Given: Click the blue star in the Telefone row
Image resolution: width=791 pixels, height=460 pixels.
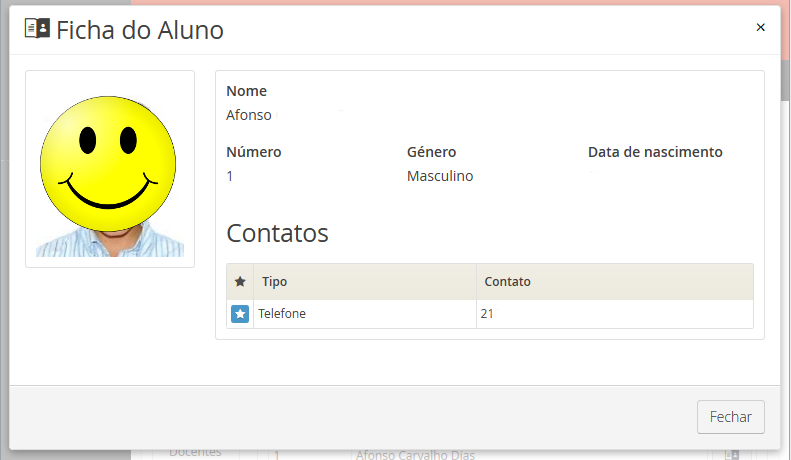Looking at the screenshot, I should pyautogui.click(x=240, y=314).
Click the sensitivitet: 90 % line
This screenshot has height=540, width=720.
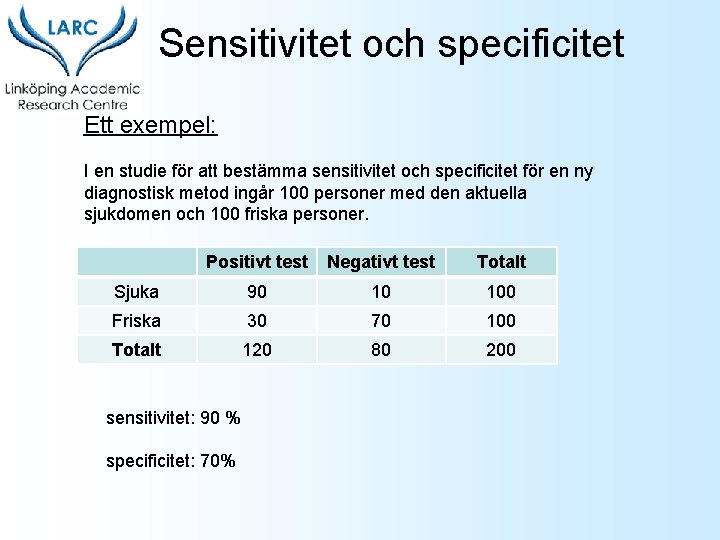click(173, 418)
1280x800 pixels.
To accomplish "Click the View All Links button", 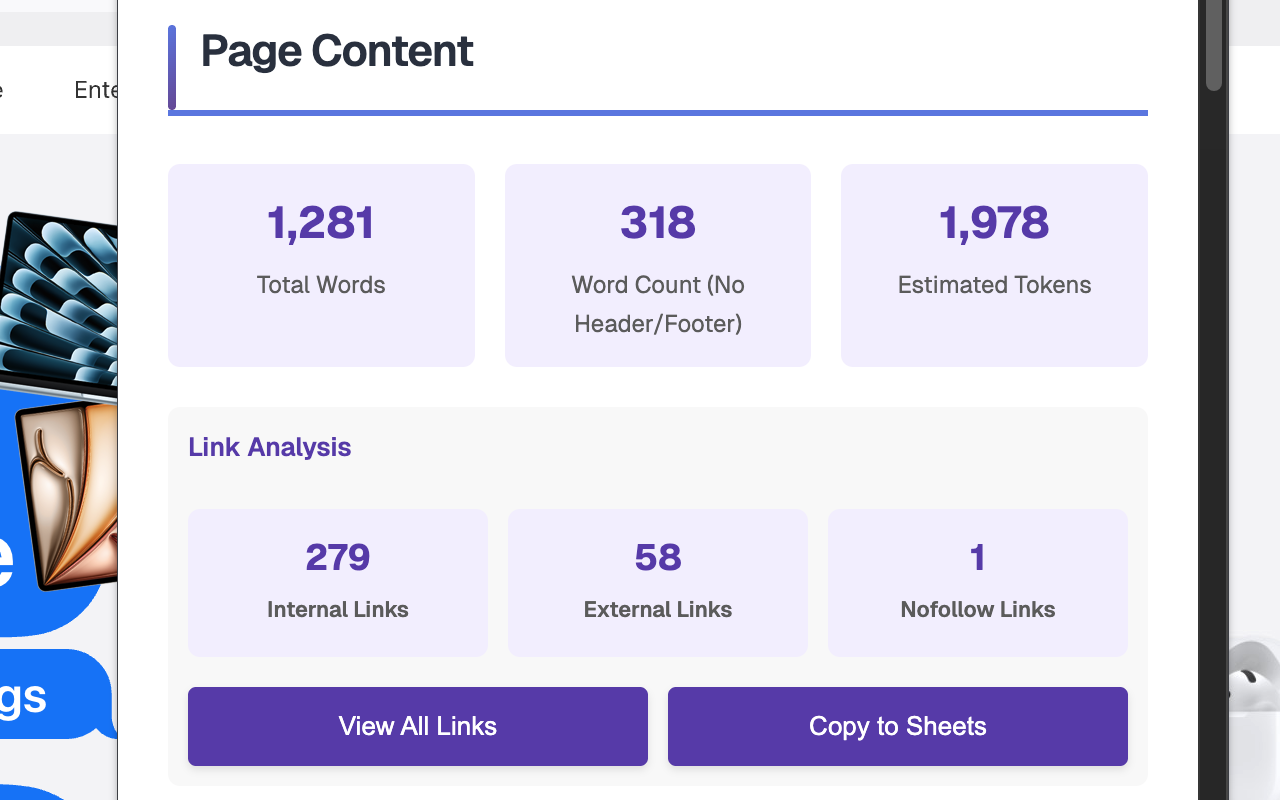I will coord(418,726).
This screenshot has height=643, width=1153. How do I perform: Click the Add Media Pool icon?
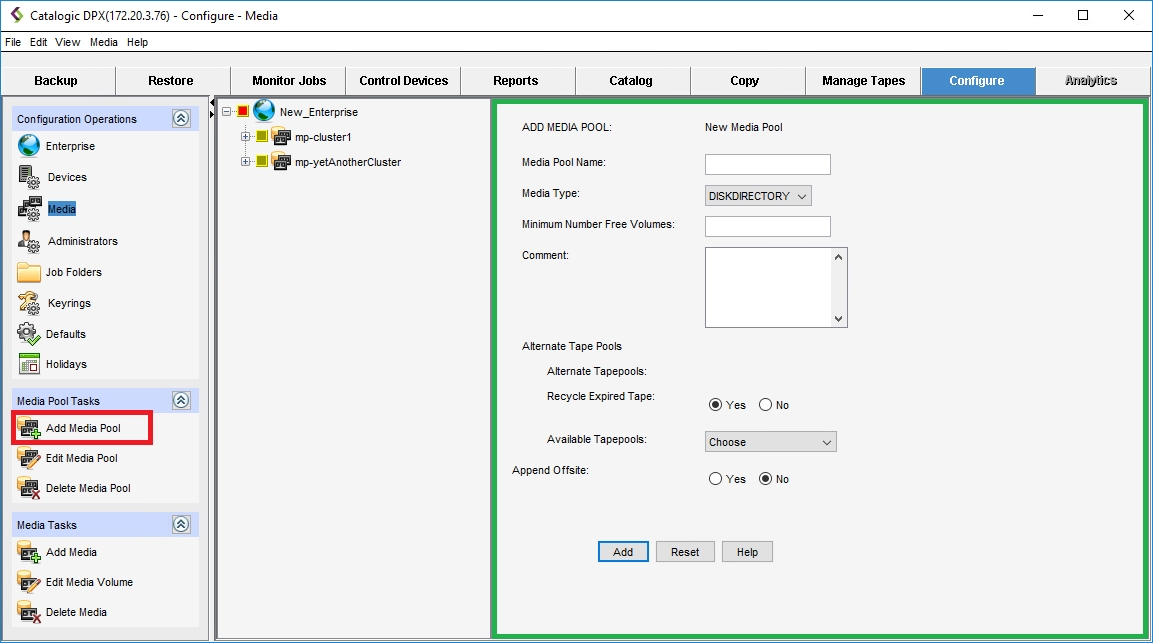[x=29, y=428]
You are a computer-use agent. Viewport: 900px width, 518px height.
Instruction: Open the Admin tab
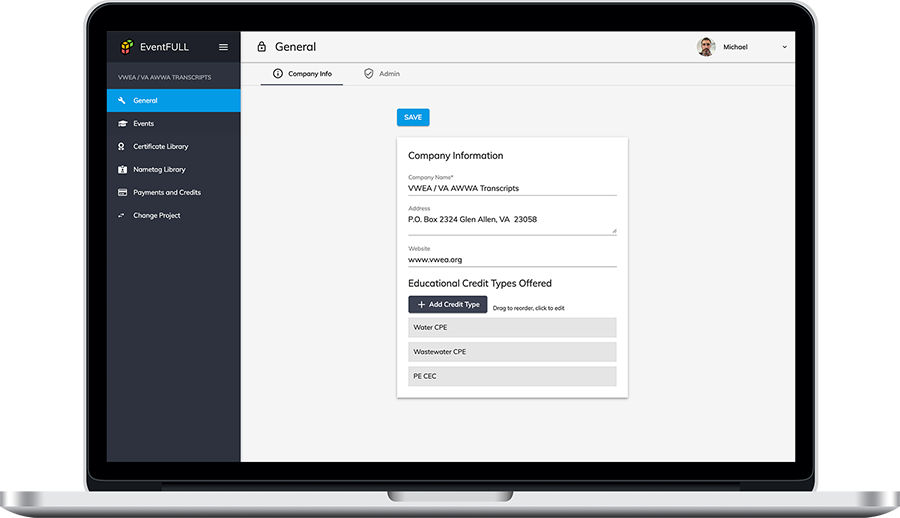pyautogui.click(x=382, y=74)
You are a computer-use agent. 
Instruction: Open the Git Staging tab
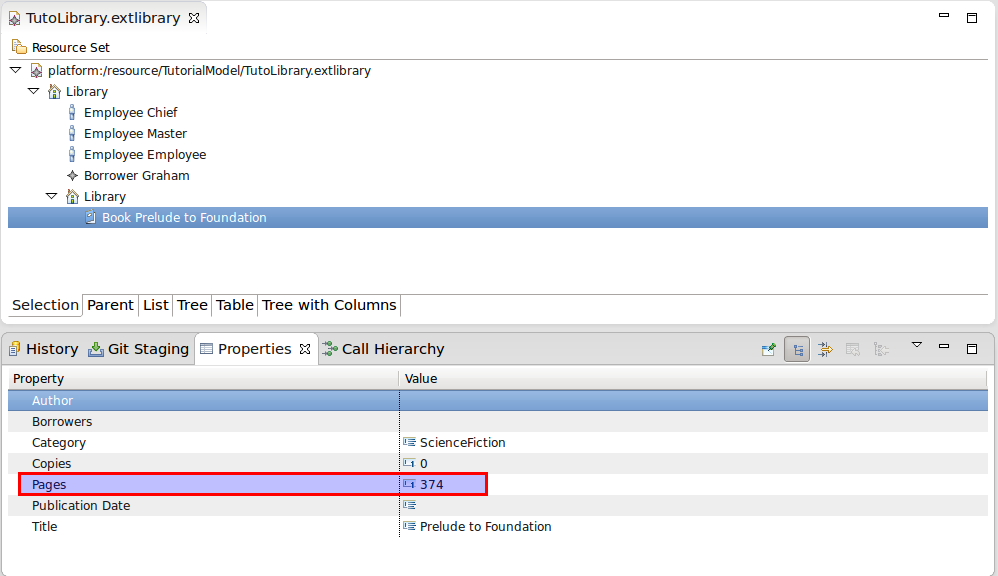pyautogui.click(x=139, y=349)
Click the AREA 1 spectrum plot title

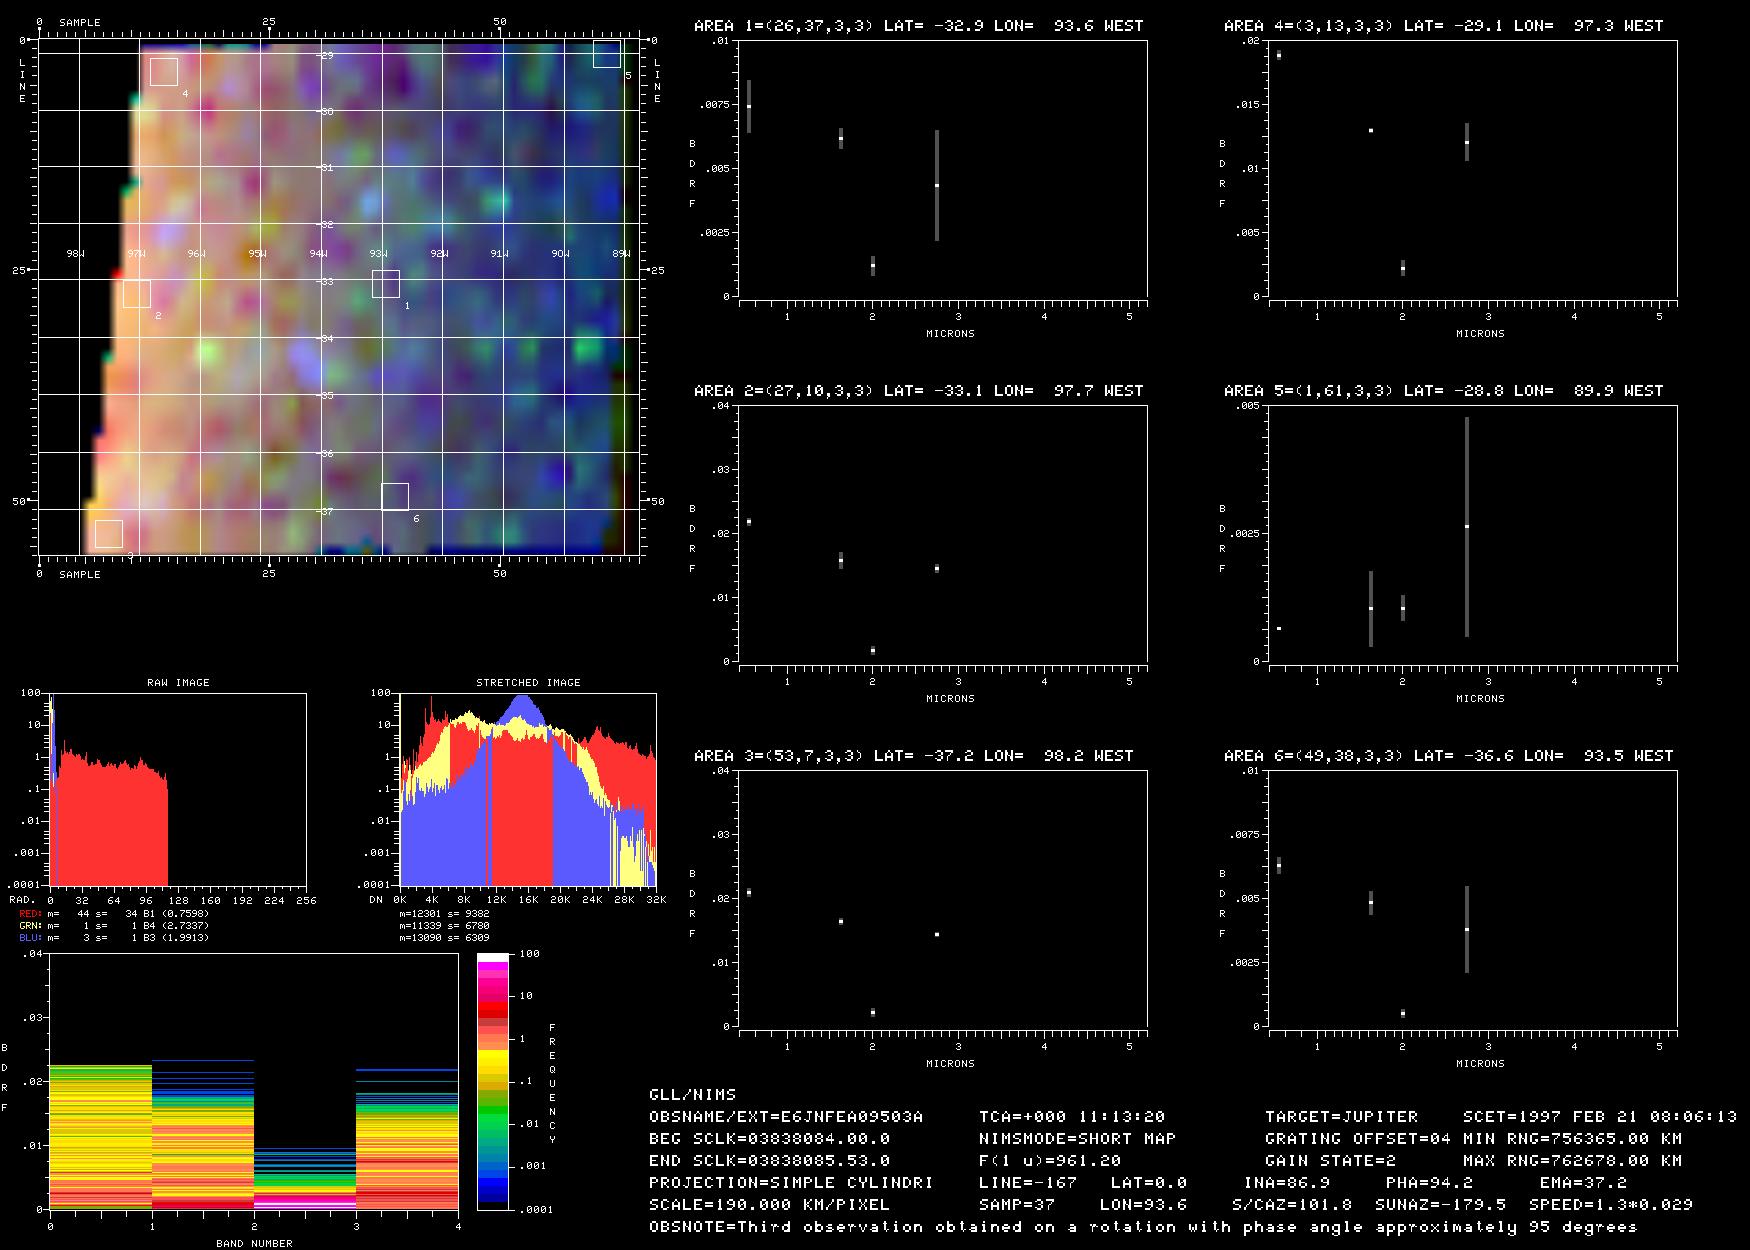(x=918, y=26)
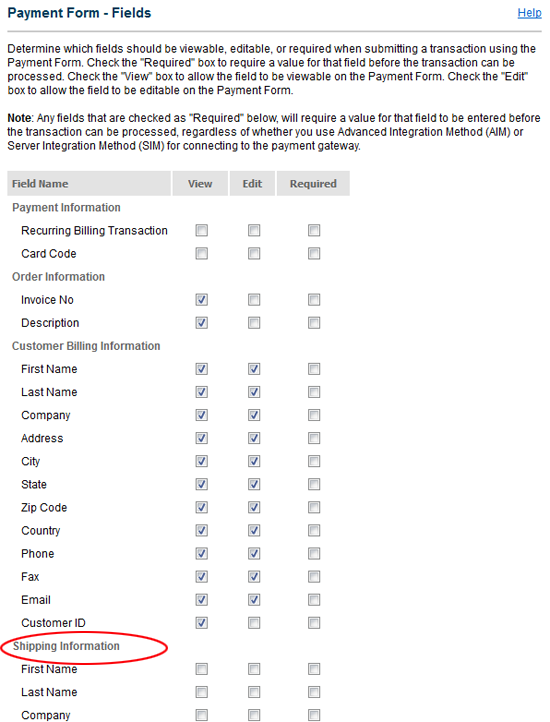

........

TASK TO CARRY OUT:
Render the lines starting at the one containing "You are a computer-use agent. Viewport: 900px" and ending at the last line of the records as a Markdown table with columns Row and Line, giving each line a row number and skipping blank lines. Leave the pictures out of the answer.

ANSWER TO THE EXERCISE:
| Row | Line |
|---|---|
| 1 | You are a computer-use agent. Viewport: 900px width, 518px height. |
| 2 | Instruction: Open the Admin tab |
| 3 | pyautogui.click(x=382, y=74) |
| 4 | You are a computer-use agent.  |
| 5 | Instruction: Open the Git Staging tab |
| 6 | pyautogui.click(x=139, y=349) |
| 7 | Click the AREA 1 spectrum plot title |
| 8 | (x=918, y=26) |